- _SOURCE MATERIAL_
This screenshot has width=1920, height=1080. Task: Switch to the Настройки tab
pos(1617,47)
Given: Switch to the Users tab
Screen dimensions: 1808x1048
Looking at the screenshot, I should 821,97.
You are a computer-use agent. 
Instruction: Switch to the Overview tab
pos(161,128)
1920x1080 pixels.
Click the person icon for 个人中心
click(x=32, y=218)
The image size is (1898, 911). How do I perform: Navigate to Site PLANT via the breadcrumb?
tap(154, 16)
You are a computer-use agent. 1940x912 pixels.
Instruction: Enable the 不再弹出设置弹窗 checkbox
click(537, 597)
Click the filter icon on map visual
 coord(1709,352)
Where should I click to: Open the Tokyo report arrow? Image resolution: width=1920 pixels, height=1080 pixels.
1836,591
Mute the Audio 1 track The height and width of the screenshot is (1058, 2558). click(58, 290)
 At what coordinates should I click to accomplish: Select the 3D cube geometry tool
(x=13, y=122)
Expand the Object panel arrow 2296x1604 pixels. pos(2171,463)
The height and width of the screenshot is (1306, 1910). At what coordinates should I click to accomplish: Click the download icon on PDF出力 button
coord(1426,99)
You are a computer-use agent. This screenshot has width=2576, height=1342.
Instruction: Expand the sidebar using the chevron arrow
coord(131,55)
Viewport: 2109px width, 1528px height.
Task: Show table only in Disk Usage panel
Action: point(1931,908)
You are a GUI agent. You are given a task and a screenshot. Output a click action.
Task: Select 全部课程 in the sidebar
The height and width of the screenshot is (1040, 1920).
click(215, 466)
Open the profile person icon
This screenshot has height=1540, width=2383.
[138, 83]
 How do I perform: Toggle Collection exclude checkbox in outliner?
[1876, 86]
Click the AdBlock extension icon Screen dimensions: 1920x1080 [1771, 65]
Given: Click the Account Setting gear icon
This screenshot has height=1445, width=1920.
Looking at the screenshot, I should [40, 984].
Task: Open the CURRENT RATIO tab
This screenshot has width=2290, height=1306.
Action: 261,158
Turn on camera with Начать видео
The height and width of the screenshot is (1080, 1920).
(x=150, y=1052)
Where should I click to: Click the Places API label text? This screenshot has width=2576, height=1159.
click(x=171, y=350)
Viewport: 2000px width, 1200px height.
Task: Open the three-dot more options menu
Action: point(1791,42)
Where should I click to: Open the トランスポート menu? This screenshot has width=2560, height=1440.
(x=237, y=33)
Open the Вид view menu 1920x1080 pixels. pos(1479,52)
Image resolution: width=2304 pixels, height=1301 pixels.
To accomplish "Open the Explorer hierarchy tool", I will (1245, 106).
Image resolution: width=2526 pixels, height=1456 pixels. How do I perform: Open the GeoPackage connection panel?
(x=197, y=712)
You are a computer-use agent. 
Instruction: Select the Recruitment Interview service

- _WHAT IS BEING ASKED_
Restate the data word for word. Begin at its first line, end at the line that contains "You are a computer-use agent. 1940x912", and include both.

- _TASK ANSWER_
This screenshot has width=1920, height=1080. Task: Switch to the Настройки tab
pos(1617,47)
Given: Switch to the Users tab
Screen dimensions: 1808x1048
Looking at the screenshot, I should 821,97.
You are a computer-use agent. 
Instruction: Switch to the Overview tab
pos(161,128)
1920x1080 pixels.
Click the person icon for 个人中心
click(x=32, y=218)
The image size is (1898, 911). How do I perform: Navigate to Site PLANT via the breadcrumb?
tap(154, 16)
You are a computer-use agent. 1940x912 pixels.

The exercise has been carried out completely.